• **Written exercise**
Lay out the items from the line that contains "1447x840 pixels. How" through the line that contains "pos(115,77)", both included, as a Markdown table with the columns No. and Text, giving each line's row number and wording. Leave out blank lines and pictures.

• **Data provided**
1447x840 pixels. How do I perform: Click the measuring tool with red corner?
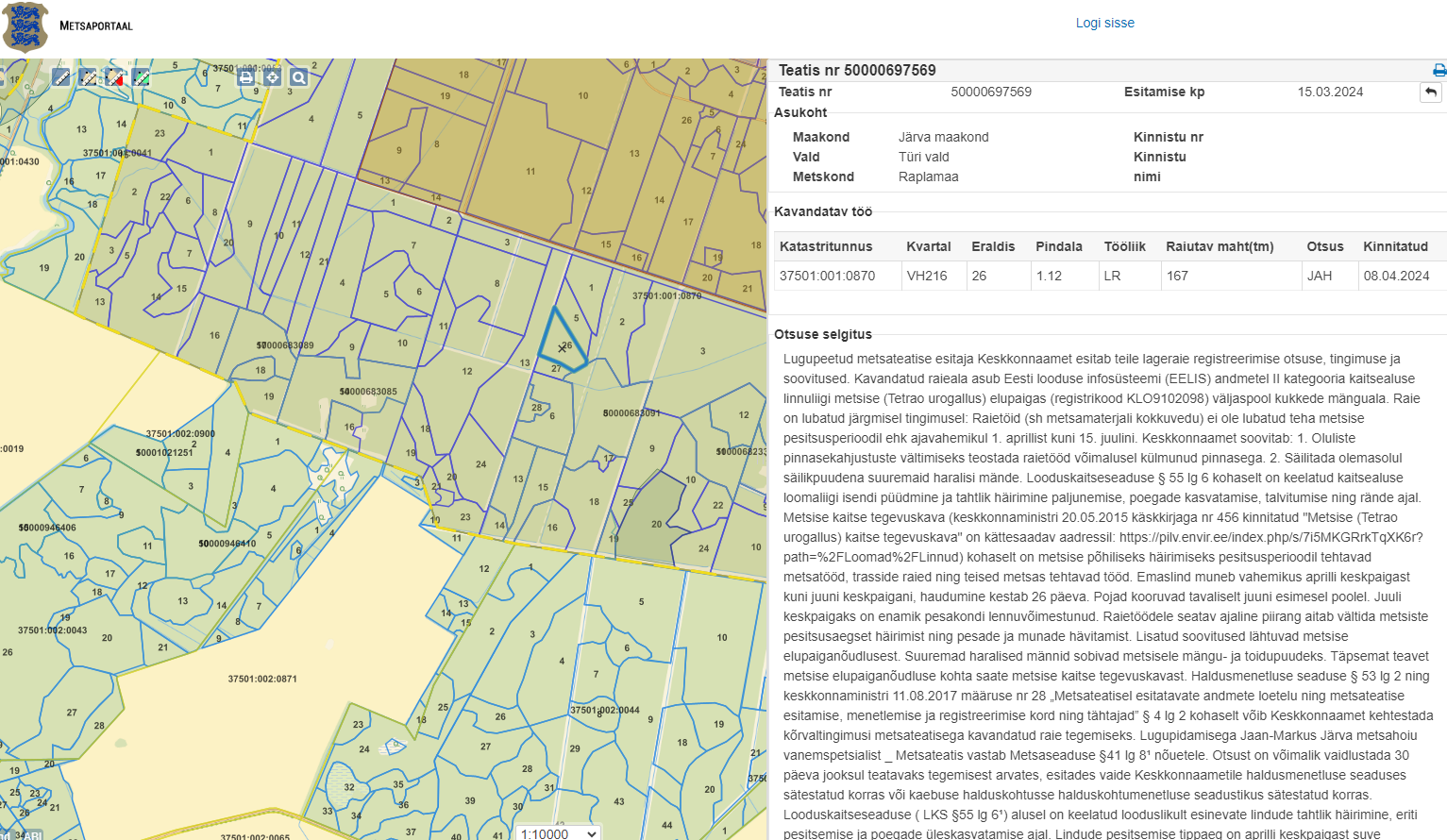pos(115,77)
...
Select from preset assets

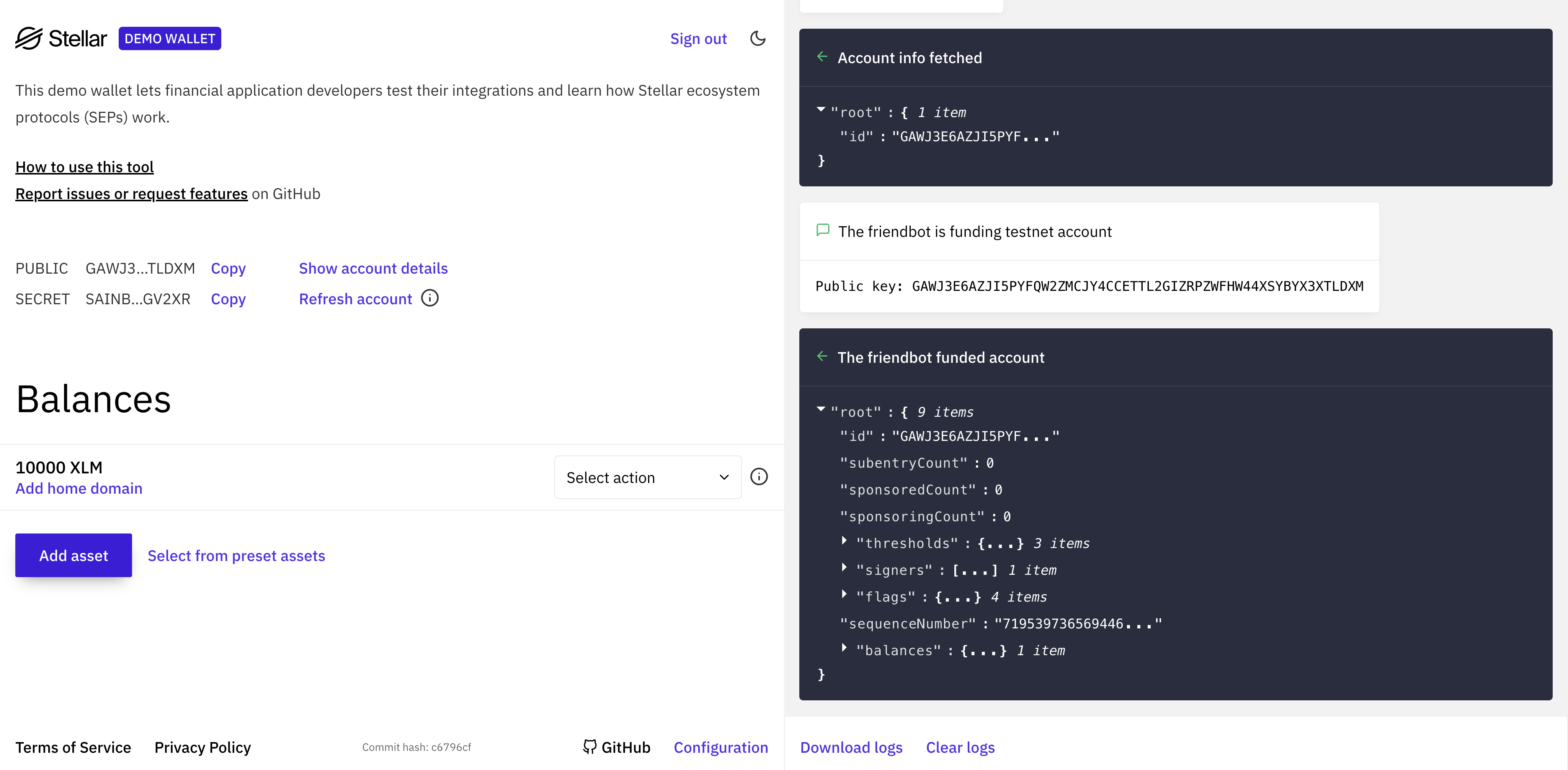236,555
--
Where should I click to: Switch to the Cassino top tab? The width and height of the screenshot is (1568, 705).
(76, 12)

• **Written solution**
| No. | Text |
|---|---|
| 1 | 1447x840 pixels. How do I perform: Click the measuring tool with red corner? |
| 2 | pos(115,77) |